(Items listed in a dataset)
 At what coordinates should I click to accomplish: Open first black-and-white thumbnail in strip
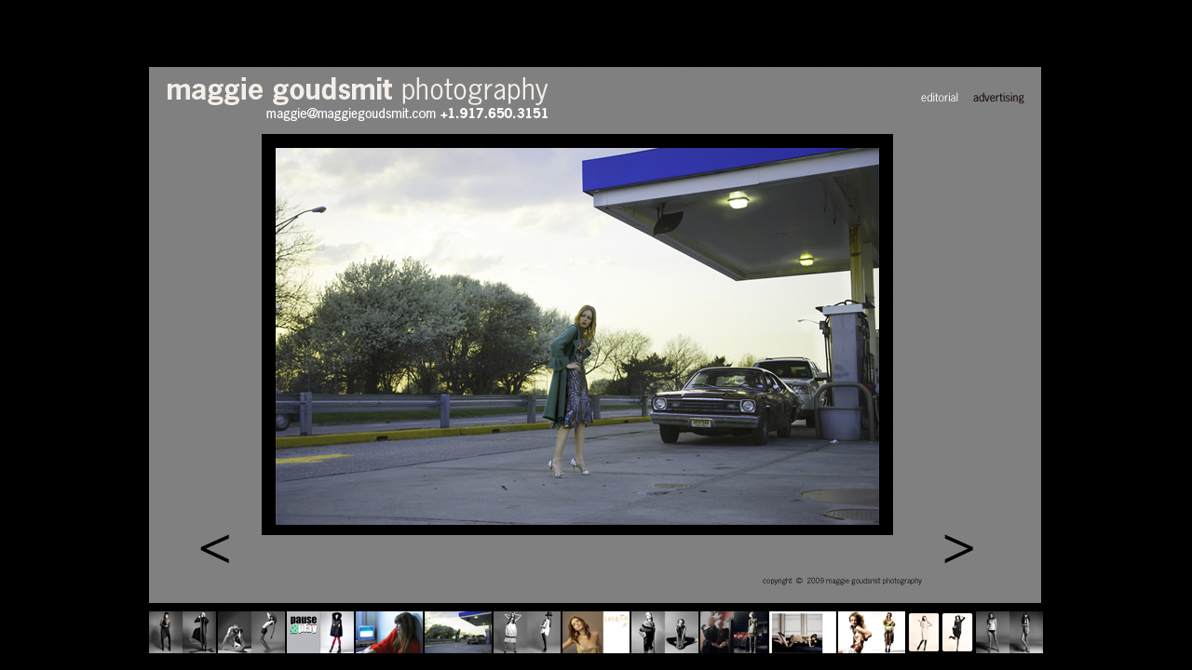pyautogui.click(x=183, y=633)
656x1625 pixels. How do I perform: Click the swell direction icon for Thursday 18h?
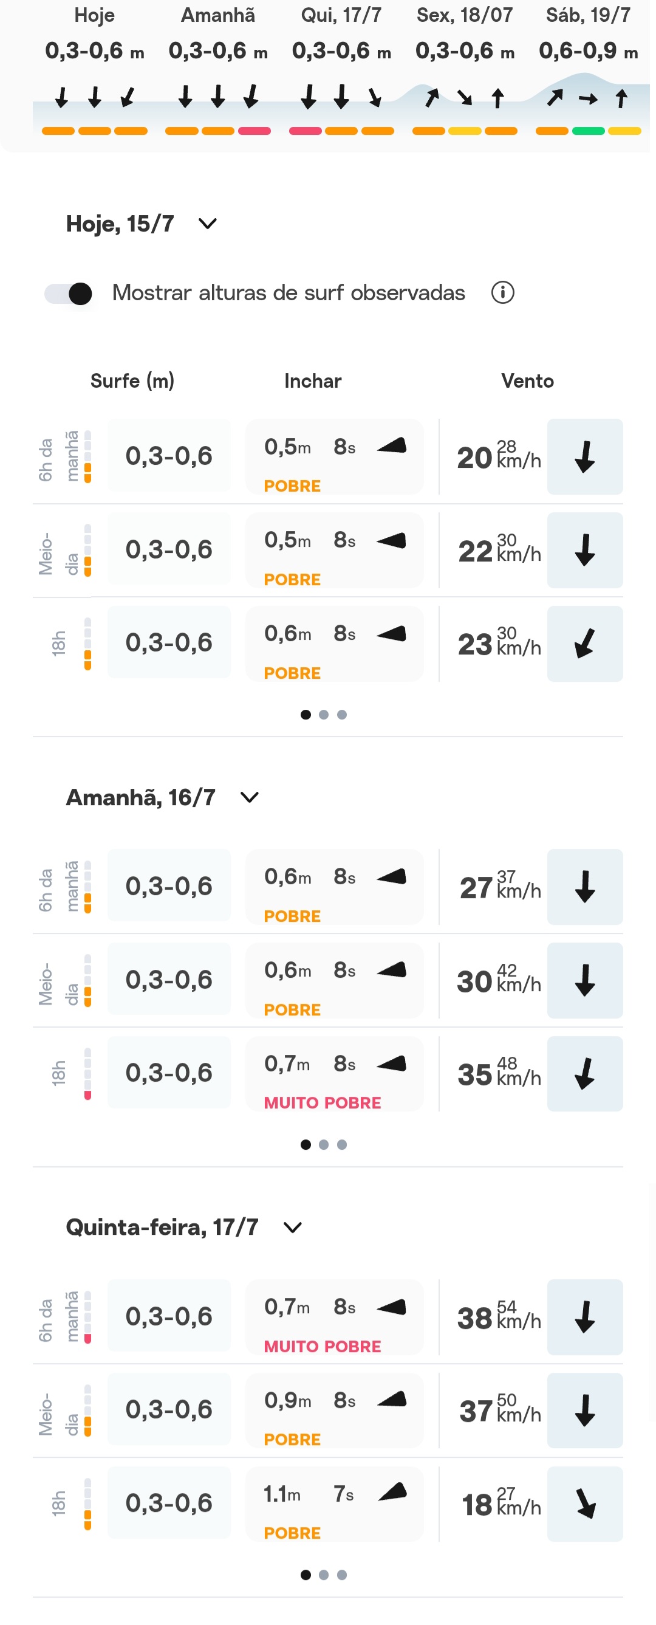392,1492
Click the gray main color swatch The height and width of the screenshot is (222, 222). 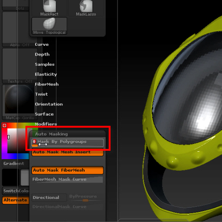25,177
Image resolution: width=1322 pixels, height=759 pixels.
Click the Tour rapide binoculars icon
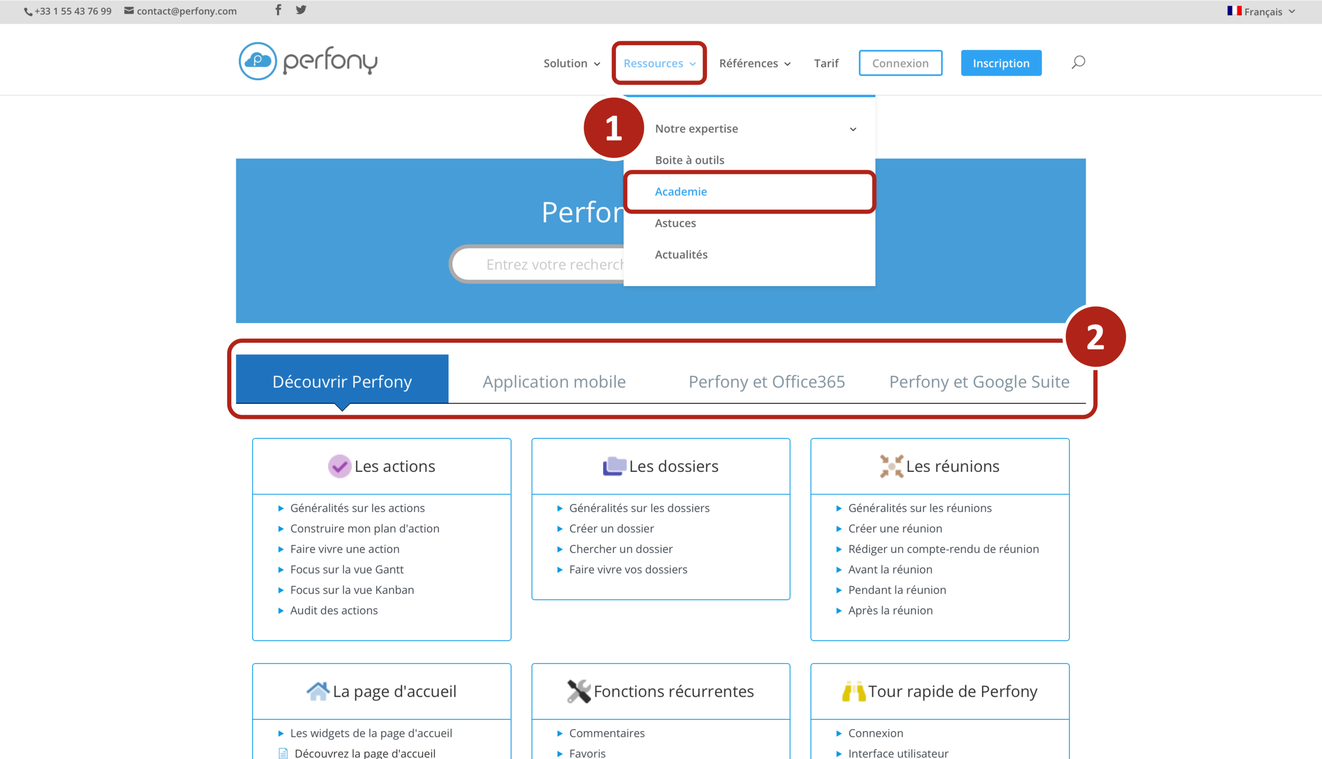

Task objective
Pull out each line of the rows above that contains the word "icon".

Correct output
656x1625 pixels. How do I perform: Click the swell direction icon for Thursday 18h?
Click the Tour rapide binoculars icon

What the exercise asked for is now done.